Background : I have close to 15 *.properties files in different location. I need to create configmap for each properties files.
Currently I am manually creating configmap yaml files using
kubectl create configmap app-properties --from-file= /path/app.properties.
Mount and everything thing is working fine.
Requirement : As soon we add any new key/value to properties file, it should get reflected in configmap yaml file. Can I dynamically create configmap yaml using some "include files".
You could watch the properties files for modifications and recreate the ConfigMap whenever they change.
To do so, there are different tools for macOS and Linux.

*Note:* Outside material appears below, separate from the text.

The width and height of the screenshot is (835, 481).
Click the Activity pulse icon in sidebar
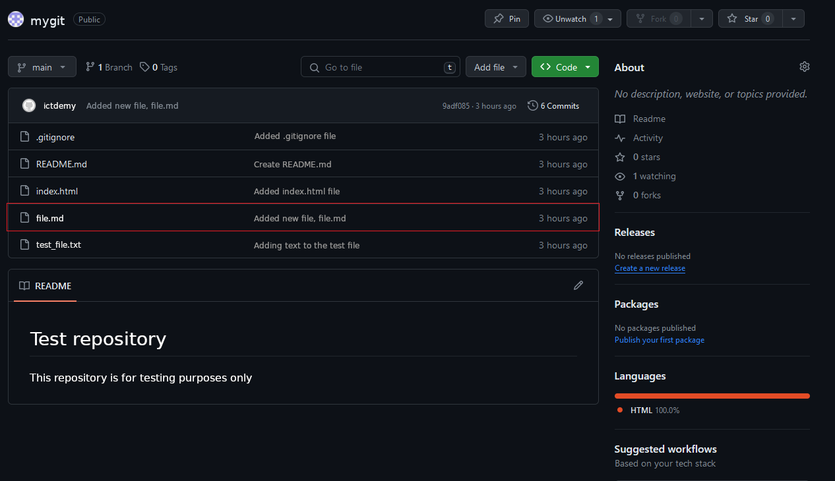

On Linux, you can watch files for changes with inotifywait
. You could do something along the following lines:
Create the file monitor.sh
:
#!/bin/bash
FILE=$1
inotifywait -m -e modify "$FILE" |
while read; do
kubectl create configmap "$(basename $FILE)" --from-file="$FILE" --dry-run -o yaml | kubectl apply -f -
done
Then execute it for each properties file:
./monitor.sh /path/app.properties
This will generate an updated ConfigMap YAML manifest with kubectl create
and apply it with kubectl apply
every time the /path/app.properties
file is modified.
You can install inotifywait
with:
sudo apt-get install inotify-tools
On macOS, you can use fswatch
to watch for file modifications.
Create the file monitor.sh
:
#!/bin/bash
FILE=$1
fswatch "$FILE" |
while read; do
kubectl create configmap "$(basename $FILE)" --from-file="$FILE" --dry-run -o yaml | kubectl apply -f -
done
Then execute it for each properties file:
./monitor.sh /path/app.properties
This will generate an updated ConfigMap YAML manifest with kubectl create
and apply it with kubectl apply
every time the /path/app.properties
file is modified.
You can install fswatch
with:
brew install fswatch
fswatch
might also be available on Linux (sudo apt-get install fswatch
), in which case you can use the monitor.sh
script for macOS on Linux too. However, you might need to use fswatch -o
(with the -o
option) to ensure only a single output line.